The catalog for this year’s Sundance Film Festival came this week, which was my first chance to see what everyone else’s first impression of The Nines would be. The festival organizers write the descriptions for the films, so you’re sort of at their mercy. Fortunately, John Cooper wrote up a very nice blurb for The Nines.
Three actors–Ryan Reynolds, Hope Davis, and Melissa McCarthy–are a delight playing different roles in the three different scenarios that comprise John August’s film The Nines. In “The Prisoner,” a troubled television star finds himself under house arrest with his chipper publicist and disillusioned neighbor providing his only link to the outside world. “Reality Television” is a Project Greenlight-style show tracing the behind-the-scenes tribulations of a half-hour sitcom. And in “Knowing,” an acclaimed video-game designer and his family have car trouble on an outing and find themselves stranded deep in the woods.

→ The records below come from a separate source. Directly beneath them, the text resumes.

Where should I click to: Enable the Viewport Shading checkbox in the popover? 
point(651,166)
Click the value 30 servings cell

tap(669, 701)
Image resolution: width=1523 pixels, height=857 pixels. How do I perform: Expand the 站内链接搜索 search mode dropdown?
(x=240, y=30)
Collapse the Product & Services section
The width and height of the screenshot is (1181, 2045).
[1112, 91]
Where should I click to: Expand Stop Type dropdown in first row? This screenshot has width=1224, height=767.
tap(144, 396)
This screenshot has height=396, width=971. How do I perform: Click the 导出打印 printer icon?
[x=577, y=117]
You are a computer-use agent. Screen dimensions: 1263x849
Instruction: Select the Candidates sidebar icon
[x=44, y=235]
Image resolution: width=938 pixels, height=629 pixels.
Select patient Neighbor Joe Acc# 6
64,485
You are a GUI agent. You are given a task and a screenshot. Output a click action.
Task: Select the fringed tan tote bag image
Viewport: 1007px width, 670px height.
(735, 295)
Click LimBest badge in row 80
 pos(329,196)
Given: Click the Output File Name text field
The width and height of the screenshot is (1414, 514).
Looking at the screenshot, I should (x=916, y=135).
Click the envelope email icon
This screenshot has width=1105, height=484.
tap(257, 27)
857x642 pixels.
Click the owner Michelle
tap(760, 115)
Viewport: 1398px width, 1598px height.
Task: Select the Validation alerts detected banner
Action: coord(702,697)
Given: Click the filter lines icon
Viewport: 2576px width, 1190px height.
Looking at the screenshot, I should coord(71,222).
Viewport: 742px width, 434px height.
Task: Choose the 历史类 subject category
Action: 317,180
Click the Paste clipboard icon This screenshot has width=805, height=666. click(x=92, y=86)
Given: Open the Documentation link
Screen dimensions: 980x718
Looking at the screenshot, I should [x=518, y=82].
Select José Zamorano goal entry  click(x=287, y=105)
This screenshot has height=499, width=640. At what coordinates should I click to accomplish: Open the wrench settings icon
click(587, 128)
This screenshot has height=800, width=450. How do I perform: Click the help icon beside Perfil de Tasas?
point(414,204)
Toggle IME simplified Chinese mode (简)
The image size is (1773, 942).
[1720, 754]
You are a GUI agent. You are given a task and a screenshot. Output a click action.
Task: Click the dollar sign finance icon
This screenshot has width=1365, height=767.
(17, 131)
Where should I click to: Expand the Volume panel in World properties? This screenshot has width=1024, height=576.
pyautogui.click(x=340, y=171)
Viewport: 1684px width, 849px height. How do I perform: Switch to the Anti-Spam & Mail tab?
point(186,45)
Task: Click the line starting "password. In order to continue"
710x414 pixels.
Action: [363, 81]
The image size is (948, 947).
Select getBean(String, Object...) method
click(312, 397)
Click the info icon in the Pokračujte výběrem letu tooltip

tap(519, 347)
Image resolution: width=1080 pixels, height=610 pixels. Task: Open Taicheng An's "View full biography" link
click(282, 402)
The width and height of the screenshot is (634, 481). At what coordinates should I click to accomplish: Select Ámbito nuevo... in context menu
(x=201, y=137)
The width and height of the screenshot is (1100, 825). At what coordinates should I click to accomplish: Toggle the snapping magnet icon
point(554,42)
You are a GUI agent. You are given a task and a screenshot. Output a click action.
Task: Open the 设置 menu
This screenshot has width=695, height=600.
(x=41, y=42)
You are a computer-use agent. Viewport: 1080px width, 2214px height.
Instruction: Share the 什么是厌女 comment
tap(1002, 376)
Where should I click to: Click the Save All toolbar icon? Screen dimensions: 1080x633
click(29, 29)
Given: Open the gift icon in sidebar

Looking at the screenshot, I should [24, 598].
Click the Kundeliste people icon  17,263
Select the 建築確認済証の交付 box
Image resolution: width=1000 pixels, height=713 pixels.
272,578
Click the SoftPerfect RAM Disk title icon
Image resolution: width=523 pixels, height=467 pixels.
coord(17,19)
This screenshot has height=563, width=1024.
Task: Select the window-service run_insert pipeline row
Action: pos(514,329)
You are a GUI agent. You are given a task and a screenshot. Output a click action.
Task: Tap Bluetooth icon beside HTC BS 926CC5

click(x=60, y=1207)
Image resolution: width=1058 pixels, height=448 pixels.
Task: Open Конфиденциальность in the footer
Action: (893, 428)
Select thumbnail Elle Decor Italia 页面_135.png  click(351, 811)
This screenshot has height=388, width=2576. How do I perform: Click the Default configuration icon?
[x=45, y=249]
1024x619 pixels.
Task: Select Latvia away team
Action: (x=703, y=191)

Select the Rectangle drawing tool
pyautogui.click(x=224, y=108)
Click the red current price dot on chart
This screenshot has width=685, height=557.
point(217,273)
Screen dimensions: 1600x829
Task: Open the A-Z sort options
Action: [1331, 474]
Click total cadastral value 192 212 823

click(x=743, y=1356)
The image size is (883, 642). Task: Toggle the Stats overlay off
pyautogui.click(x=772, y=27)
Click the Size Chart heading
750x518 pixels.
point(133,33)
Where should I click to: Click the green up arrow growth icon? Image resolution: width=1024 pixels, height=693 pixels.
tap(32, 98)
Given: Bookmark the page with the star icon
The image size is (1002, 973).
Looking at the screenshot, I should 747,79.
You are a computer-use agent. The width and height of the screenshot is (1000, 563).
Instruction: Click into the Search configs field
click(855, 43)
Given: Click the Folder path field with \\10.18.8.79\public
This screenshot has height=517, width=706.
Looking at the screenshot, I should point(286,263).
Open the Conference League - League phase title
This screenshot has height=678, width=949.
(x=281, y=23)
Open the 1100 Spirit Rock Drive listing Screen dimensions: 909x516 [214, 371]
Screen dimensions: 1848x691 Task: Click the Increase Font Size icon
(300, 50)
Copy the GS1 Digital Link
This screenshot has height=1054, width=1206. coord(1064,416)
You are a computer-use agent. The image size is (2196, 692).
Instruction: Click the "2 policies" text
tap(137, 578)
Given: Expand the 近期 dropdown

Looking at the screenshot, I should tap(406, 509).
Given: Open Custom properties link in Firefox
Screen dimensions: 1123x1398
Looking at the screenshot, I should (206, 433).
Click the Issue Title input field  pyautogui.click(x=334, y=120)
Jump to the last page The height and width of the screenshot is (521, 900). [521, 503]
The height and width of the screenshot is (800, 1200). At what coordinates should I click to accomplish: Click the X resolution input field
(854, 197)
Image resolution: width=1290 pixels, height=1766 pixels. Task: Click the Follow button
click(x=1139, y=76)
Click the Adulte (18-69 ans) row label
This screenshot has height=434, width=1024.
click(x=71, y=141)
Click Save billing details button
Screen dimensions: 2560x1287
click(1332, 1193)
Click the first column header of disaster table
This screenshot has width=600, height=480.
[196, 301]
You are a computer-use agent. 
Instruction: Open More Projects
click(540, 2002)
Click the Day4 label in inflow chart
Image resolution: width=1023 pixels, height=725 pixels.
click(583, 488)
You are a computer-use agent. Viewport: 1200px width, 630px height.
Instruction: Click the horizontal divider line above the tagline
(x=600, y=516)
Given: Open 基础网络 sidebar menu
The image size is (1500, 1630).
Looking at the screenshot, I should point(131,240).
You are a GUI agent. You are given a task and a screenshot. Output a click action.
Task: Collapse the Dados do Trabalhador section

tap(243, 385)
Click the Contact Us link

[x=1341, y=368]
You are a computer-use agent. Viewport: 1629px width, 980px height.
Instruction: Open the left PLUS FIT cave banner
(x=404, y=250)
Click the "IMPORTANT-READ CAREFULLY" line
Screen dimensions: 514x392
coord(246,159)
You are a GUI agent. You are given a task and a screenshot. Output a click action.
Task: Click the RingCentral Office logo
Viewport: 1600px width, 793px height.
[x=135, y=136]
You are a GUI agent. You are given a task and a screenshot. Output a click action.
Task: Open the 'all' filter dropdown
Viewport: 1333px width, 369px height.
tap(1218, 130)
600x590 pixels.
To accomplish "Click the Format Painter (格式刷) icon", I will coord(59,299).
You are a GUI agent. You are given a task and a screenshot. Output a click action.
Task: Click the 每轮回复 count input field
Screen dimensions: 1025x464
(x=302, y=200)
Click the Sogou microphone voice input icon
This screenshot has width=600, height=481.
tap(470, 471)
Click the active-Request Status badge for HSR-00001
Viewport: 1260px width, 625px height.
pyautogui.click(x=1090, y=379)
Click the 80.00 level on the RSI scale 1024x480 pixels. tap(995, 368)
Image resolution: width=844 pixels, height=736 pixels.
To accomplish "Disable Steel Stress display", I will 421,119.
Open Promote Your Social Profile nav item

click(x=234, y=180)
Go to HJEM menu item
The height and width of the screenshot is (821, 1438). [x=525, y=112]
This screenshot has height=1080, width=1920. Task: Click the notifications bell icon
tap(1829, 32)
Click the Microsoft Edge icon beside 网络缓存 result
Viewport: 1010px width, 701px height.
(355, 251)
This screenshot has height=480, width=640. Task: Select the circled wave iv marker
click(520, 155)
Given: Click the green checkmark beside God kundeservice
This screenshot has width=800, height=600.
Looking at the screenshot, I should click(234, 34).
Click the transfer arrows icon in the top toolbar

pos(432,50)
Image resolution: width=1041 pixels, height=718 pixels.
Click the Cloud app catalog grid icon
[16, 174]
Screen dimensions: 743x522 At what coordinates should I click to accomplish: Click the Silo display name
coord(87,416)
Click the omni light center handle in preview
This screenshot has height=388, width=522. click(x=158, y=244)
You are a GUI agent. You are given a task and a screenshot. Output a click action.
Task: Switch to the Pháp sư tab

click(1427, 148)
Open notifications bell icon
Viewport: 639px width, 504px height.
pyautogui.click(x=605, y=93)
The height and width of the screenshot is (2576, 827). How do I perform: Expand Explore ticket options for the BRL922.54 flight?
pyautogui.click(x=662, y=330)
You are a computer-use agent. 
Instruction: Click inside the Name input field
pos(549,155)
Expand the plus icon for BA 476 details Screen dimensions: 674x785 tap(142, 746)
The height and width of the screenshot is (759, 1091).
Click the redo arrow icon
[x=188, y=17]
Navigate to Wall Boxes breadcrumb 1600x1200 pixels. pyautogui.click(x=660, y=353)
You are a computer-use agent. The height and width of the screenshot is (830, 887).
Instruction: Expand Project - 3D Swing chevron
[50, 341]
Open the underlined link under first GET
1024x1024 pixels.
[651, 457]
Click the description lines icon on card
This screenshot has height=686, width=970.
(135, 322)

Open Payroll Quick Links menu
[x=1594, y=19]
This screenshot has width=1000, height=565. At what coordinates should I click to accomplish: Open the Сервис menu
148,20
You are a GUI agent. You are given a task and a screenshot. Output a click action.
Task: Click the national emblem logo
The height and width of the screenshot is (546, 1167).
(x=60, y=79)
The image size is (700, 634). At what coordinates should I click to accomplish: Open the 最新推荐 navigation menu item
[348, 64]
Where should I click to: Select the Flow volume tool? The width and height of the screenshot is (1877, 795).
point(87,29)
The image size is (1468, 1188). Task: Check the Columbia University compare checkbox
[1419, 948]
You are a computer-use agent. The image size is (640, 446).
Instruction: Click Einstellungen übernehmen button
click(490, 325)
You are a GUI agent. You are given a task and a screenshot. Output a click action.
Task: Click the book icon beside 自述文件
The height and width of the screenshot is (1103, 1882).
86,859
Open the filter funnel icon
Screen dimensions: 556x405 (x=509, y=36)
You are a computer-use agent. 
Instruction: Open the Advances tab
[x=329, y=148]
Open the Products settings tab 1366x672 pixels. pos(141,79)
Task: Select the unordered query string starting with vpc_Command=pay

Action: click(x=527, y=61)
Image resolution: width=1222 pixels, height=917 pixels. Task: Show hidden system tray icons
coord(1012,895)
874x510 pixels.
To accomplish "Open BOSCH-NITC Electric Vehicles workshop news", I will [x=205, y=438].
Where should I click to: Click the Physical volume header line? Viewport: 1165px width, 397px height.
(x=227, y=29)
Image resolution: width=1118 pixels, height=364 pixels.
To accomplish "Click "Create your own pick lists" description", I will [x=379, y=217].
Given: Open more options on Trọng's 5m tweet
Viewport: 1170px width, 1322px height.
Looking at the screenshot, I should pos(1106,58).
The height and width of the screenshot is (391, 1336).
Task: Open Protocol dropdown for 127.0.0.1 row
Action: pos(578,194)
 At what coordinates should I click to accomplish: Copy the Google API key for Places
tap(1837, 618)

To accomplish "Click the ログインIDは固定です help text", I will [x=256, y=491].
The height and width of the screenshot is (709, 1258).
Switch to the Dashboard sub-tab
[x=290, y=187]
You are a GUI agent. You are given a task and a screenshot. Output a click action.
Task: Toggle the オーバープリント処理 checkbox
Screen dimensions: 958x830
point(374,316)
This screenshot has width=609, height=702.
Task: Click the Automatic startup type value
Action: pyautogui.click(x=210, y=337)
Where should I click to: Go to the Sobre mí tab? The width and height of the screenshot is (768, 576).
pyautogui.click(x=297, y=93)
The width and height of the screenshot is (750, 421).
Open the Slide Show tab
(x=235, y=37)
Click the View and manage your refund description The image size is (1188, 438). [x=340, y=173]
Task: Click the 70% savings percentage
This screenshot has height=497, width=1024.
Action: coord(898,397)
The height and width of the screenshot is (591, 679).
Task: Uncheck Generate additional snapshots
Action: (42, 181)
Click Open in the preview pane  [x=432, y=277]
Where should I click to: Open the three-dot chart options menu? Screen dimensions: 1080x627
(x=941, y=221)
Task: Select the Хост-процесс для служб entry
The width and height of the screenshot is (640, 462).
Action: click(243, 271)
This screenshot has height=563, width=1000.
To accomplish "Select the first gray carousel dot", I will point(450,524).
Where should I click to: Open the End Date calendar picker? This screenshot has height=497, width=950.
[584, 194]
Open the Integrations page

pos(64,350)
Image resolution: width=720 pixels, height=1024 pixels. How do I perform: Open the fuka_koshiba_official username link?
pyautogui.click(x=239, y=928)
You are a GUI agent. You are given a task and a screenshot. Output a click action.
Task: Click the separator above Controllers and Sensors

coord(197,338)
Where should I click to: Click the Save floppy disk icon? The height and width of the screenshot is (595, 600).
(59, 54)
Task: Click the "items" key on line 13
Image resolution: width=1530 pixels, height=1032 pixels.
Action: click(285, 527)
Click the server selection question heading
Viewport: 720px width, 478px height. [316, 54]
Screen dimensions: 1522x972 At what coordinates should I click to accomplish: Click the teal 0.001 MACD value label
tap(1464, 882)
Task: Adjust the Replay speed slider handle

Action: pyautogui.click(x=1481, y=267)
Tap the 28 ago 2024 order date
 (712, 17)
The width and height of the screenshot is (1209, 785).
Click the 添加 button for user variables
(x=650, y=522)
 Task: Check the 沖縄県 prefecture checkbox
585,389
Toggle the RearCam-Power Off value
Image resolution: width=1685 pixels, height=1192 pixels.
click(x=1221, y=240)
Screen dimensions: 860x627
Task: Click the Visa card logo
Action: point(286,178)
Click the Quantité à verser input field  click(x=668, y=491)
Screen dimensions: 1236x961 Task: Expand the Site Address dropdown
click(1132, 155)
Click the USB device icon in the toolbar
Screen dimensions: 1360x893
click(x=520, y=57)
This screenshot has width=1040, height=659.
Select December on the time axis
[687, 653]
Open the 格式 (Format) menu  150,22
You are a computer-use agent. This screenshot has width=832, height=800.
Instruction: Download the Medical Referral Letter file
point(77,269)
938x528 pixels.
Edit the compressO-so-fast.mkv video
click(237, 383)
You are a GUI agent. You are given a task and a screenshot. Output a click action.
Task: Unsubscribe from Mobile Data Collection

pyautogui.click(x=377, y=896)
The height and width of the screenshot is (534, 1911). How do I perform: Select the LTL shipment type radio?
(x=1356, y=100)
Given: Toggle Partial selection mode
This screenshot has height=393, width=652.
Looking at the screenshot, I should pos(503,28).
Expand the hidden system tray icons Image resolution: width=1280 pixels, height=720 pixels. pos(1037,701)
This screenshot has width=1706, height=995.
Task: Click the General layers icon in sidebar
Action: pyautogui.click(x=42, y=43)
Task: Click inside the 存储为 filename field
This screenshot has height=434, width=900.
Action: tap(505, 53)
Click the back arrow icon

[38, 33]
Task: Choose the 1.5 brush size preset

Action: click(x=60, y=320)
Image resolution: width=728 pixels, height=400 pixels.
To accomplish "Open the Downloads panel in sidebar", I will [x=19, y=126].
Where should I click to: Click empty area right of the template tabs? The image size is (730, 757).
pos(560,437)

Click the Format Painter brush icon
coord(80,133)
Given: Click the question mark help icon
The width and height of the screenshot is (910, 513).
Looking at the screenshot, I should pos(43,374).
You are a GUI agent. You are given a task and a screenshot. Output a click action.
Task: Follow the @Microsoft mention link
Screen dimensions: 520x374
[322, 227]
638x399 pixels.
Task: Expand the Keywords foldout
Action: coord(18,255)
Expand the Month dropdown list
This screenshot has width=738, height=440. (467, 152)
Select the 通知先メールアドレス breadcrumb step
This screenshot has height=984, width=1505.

Writer/director August is firmly at the helm of this unique film. The three stories are linked to each other on a metaphysical plane, forming a stylish puzzle of coincidences that questions the underlying notions of both life and art. Does the creator have a responsibility to his or her creations? If we shape the lives we lead on any level, why not on all levels? Are we or are we not responsible for our own happy endings?
If you need tidy conclusions to these and other questions films sometimes pose, The Nines may not be for you. But if you love great writing, direction, and performances and are willing to ask questions, The Nines offers an upbeat, as well as enlightening, adventure.— John Cooper
My only correction would be in the first paragraph: Part 2 concerns a one-hour drama pilot, not a sitcom. The hijinks are more harrowing than hysterical. And for the record, he doesn’t mean that kind of “happy endings.” Shame on you.
You can see the printed version with all of the other information as a .jpg or a .pdf. There’s an online version of the entire shebang at the Sundance website.